## TASK TO CARRY OUT
Could you recast every line of the records as a numbered list, leaving out blank lines and omitting the pictures?

[Element lookup records]

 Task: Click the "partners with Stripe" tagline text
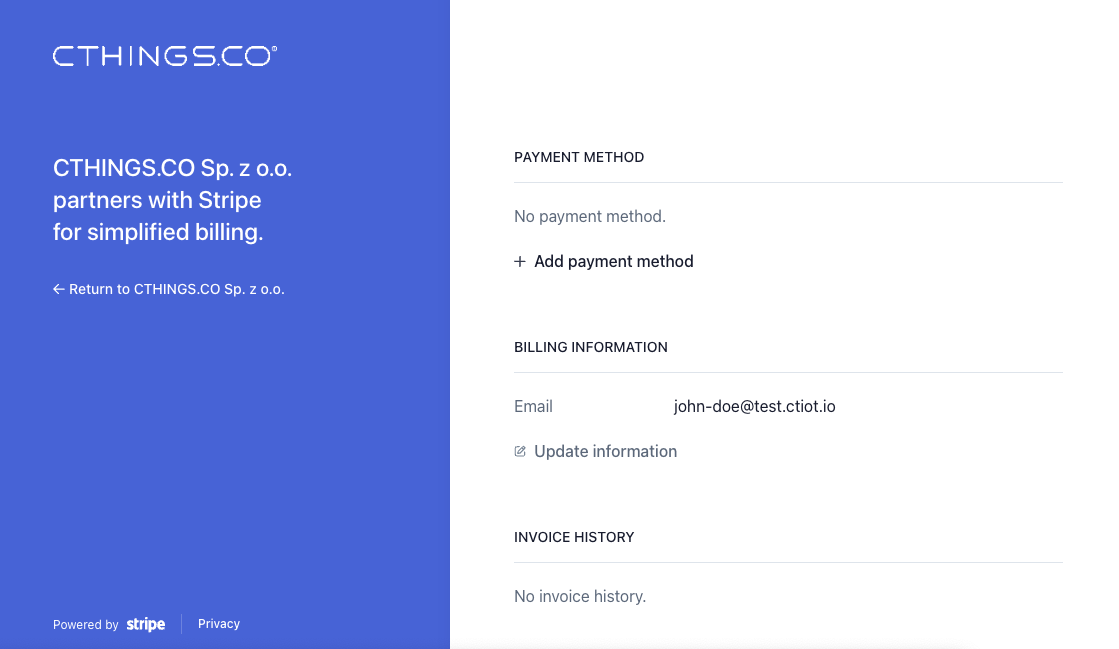pyautogui.click(x=157, y=200)
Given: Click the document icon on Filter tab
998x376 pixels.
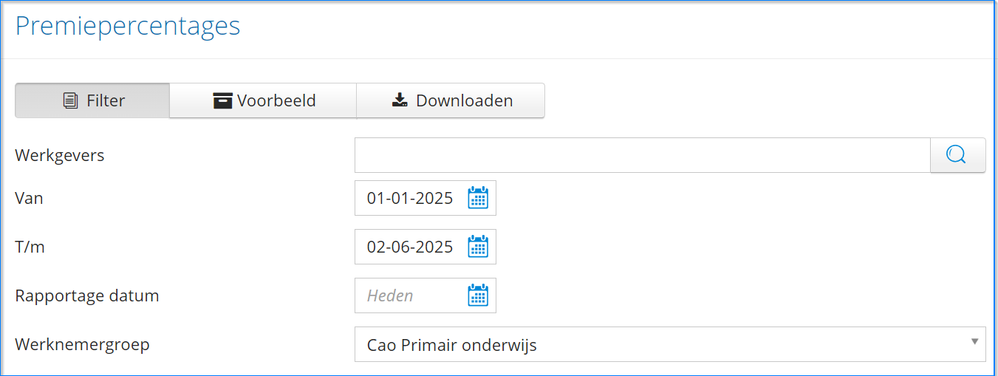Looking at the screenshot, I should (71, 101).
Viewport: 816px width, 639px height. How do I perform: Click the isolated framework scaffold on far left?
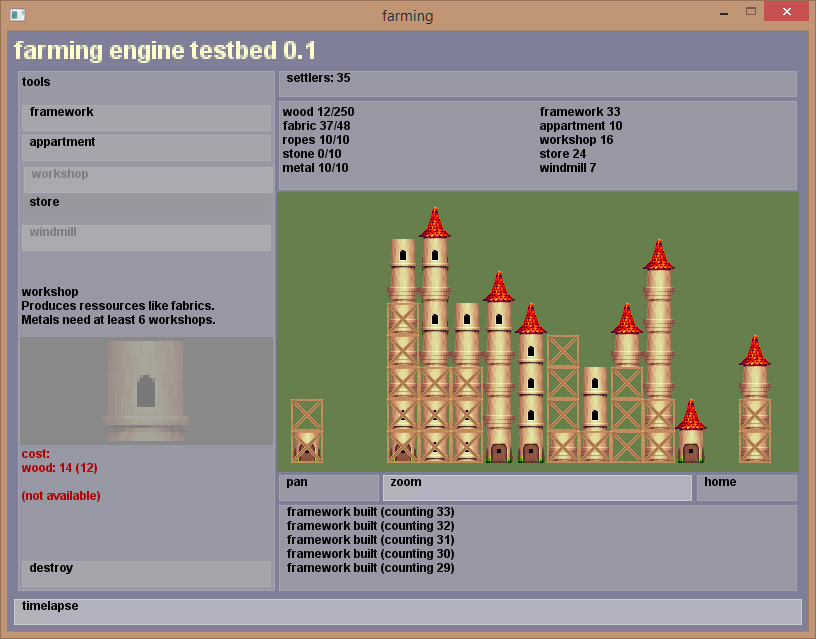tap(307, 431)
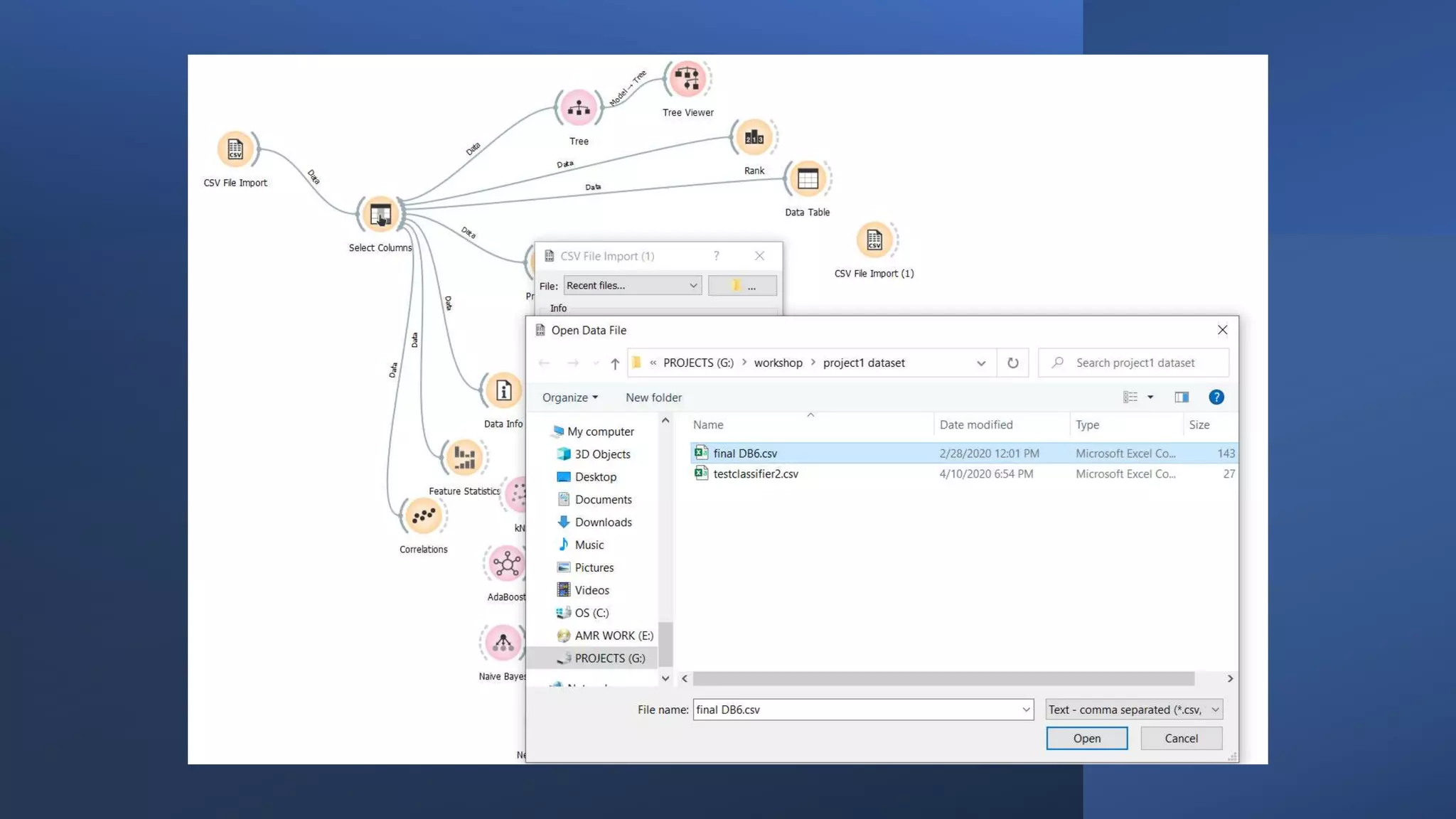This screenshot has width=1456, height=819.
Task: Expand the address bar path history
Action: tap(980, 363)
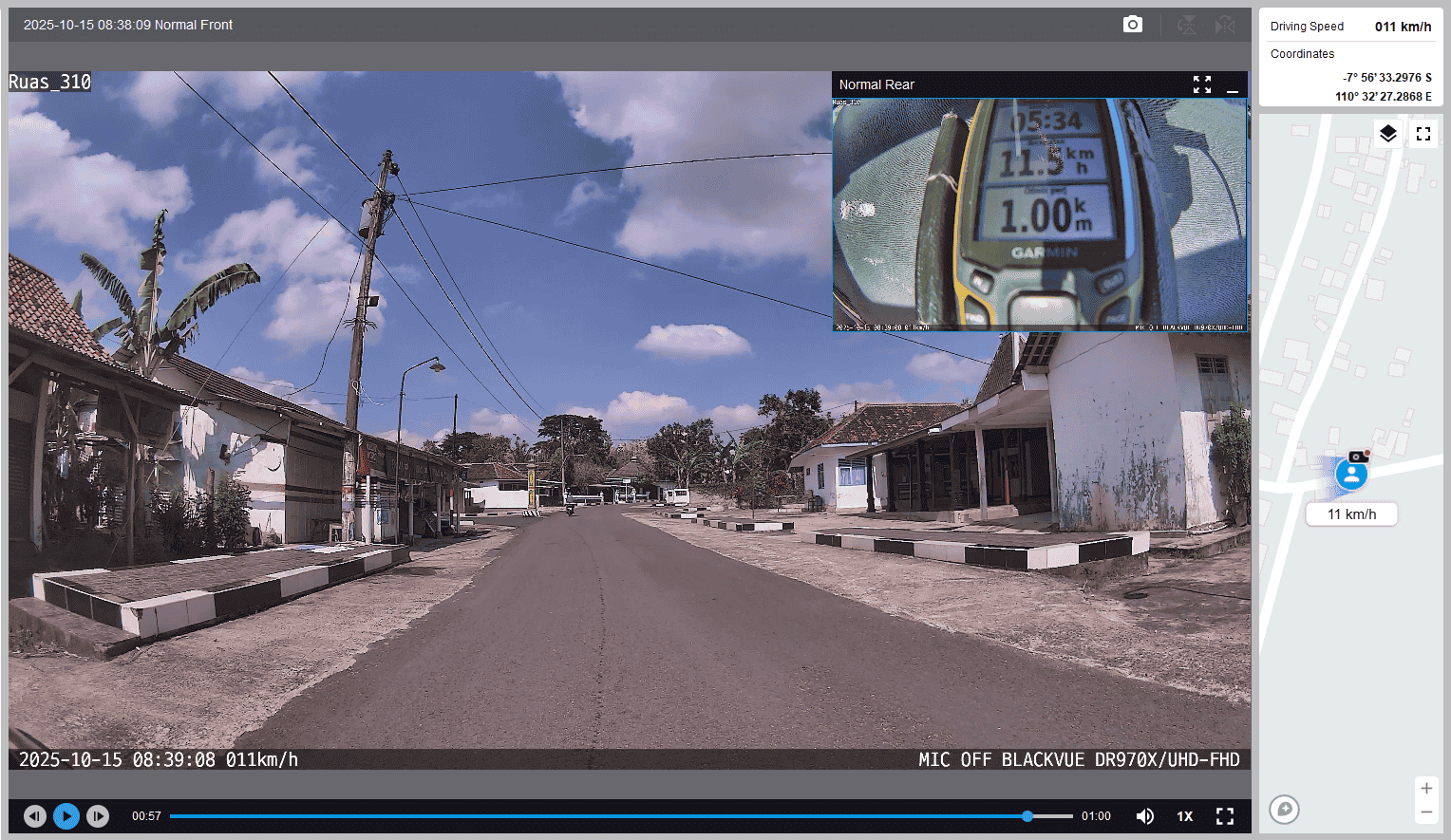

## THE COMPLETED TASK
1.  Task: Click the "partners with Stripe" tagline text
2. pyautogui.click(x=157, y=200)
3. Given: Click the document icon on Filter tab
4. 998x376 pixels.
5. Looking at the screenshot, I should (71, 101).
6. Viewport: 816px width, 639px height. How do I perform: Click the isolated framework scaffold on far left?
7. tap(307, 431)
8. This screenshot has width=1456, height=819.
9. Task: Expand the address bar path history
10. Action: tap(980, 363)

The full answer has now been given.